**Job**
Copy out everything in the listing from the line containing "At what coordinates should I click to accomplish: Toggle the" down to the line containing "(x=74, y=260)", both included, with the requests kept as they are. Shift every coordinate in the answers by adding 78 to each number.

******************************

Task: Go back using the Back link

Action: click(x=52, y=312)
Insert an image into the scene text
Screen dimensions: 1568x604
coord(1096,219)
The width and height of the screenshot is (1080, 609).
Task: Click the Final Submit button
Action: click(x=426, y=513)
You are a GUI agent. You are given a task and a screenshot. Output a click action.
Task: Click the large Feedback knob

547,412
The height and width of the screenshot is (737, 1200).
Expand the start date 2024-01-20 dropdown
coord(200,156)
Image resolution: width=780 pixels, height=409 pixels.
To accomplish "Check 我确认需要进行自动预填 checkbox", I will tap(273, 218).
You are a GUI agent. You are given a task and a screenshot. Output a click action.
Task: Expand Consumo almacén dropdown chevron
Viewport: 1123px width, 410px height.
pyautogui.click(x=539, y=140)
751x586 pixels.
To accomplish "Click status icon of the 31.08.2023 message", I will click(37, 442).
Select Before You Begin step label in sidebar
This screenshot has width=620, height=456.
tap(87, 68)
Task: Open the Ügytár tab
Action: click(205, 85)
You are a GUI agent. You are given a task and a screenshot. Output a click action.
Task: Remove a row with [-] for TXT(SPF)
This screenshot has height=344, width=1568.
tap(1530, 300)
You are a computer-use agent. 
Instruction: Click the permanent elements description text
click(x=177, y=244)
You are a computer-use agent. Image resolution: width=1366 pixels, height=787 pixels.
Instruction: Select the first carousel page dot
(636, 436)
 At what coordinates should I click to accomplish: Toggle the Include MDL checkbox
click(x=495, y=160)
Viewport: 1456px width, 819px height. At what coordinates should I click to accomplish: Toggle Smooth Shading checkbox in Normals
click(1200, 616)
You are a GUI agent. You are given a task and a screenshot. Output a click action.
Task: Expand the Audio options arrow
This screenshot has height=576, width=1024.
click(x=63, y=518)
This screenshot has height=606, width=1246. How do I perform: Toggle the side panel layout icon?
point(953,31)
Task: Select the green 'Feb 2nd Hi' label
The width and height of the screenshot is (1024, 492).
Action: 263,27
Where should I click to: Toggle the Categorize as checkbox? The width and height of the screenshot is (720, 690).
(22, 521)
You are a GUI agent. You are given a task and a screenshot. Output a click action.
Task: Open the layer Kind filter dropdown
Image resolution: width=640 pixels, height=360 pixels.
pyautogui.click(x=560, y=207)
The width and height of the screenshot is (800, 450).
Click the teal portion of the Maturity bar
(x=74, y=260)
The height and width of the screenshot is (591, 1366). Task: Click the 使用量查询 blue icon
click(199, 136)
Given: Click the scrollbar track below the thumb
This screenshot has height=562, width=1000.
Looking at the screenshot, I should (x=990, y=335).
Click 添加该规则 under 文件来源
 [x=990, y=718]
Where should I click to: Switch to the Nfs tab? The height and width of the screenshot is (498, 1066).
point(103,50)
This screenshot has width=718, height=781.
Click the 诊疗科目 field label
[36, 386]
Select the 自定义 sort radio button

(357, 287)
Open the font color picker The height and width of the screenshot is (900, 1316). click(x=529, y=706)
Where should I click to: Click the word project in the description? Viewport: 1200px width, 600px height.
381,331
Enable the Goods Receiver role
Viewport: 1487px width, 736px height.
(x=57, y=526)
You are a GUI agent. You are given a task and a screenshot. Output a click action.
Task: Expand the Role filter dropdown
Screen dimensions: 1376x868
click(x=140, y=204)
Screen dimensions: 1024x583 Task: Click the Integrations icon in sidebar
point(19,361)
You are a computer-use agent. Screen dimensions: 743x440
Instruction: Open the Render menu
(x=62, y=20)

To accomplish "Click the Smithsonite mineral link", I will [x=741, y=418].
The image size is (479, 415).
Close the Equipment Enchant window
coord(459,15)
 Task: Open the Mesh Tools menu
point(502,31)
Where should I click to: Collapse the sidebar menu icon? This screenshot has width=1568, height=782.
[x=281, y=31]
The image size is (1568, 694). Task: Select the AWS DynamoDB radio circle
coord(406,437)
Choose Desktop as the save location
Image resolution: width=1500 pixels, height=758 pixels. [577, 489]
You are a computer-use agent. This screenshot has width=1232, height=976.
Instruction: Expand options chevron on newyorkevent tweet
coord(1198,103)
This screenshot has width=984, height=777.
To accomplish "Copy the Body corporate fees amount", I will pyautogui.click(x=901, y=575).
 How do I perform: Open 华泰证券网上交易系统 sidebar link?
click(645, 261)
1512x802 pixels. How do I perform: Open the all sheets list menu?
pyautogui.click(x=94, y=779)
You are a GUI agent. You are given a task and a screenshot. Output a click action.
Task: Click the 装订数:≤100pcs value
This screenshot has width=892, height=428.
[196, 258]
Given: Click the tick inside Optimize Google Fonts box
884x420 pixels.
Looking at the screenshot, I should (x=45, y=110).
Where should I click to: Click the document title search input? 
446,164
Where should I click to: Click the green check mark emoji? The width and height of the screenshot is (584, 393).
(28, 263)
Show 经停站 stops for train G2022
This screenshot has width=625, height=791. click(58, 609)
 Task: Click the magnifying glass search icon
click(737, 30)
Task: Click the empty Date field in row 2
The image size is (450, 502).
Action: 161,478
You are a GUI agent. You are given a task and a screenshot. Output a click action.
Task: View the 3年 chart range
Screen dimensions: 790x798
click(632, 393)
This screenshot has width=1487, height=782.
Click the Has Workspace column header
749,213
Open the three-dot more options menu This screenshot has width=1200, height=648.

******************************

**Solution for this exercise**
 At what coordinates should I click to accomplish: Toggle the Include MDL checkbox
click(x=573, y=238)
Viewport: 1456px width, 819px height. At what coordinates should I click to accomplish: Toggle Smooth Shading checkbox in Normals
click(1278, 694)
You are a GUI agent. You are given a task and a screenshot. Output a click action.
Task: Expand the Audio options arrow
This screenshot has height=576, width=1024.
click(x=141, y=596)
This screenshot has height=606, width=1246. How do I perform: Toggle the side panel layout icon?
point(1031,109)
Task: Select the green 'Feb 2nd Hi' label
The width and height of the screenshot is (1024, 492).
Action: 341,105
Where should I click to: Toggle the Categorize as checkbox? The width and height of the screenshot is (720, 690).
(100, 599)
You are a GUI agent. You are given a task and a screenshot. Output a click action.
Task: Open the layer Kind filter dropdown
Image resolution: width=640 pixels, height=360 pixels.
pyautogui.click(x=638, y=285)
The width and height of the screenshot is (800, 450).
Click the teal portion of the Maturity bar
(x=152, y=338)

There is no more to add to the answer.